- Brief 1:
Reproduce the passage of the labor market article from "The slowdown is" up to and including "reduced data transparency.".
- Brief 2:
According to the labor market article, how many jobs did employers add in April?

- Text section:
┏━━

A new analysis looking at various aspects of the economy shows a labor market that looks stable on paper but feels punishing for many job seekers as unemployment remains relatively low, layoffs have not surged, and employers are still adding jobs. But hiring has slowed, workers are quitting less often, and job searches are stretching longer, creating what economists describe as a frozen market.
The report from The Washington Post shows that there is now roughly one job opening for every unemployed person looking for work, a sharp reversal from the worker-friendly hiring boom that followed the pandemic shutdowns. The Labor Department’s latest Job Openings and Labor Turnover report showed the job openings rate at 4.1% in March, with openings declining in professional and business services, one of the sectors many white-collar applicants target.
“It’s not weak; we’re just kind of sitting there,” Ron Hetrick, principal economist at Lightcast, told The Washington Post. The April jobs report reinforced that picture. Employers added 115,000 jobs, while the unemployment rate held at 4.3%, according to the Bureau of Labor Statistics. Job gains were concentrated in health care, transportation and warehousing, and retail trade, while federal government employment continued to decline.
That means jobs exist, but not always where workers want them. Health care and logistics are still hiring, but many recent graduates and white-collar workers are looking for openings where hiring has cooled.
Cory Stahle, senior economist at Indeed, described it to The Post as a “low-hire, low-fire market.” Companies are not shedding workers in huge numbers, but they are also not expanding aggressively. That leaves people who already have jobs reluctant to quit, because a search that once took weeks can now take months.
On April 29, the Federal Reserve held interest rates steady again and warned that developments in the Middle East were contributing to “a high level of uncertainty” for the economy. Elevated borrowing costs make expansion more expensive for companies, while geopolitical risk and higher energy prices can make employers more cautious.
The slowdown is also being shaped by the supply of workers. The labor force participation rate has weakened as baby boomers retire, fewer young people enter the workforce, and some discouraged job seekers stop looking. Immigration has also slowed sharply. Brookings estimated that net migration was likely close to zero or negative in 2025 for the first time in at least half a century, with uncertainty around the figures because of reduced data transparency.
The Post reported that people unemployed for six months or longer now make up about one-quarter of all unemployed workers. Long searches can hurt confidence, finances, and prospects, especially when hiring managers begin to view gaps as a warning sign instead of a symptom of a slower market.

┗━━

- Dataset content:

┏━━

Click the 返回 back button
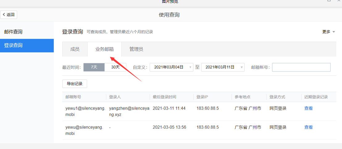The image size is (342, 149). click(x=9, y=14)
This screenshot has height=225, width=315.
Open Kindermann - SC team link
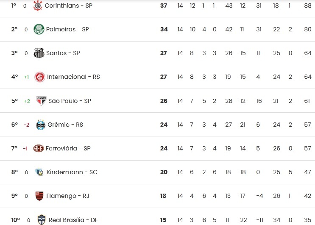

┗━━

- Task answer 1:
The slowdown is also being shaped by the supply of workers. The labor force participation rate has weakened as baby boomers retire, fewer young people enter the workforce, and some discouraged job seekers stop looking. Immigration has also slowed sharply. Brookings estimated that net migration was likely close to zero or negative in 2025 for the first time in at least half a century, with uncertainty around the figures because of reduced data transparency.

- Task answer 2:
115,000 jobs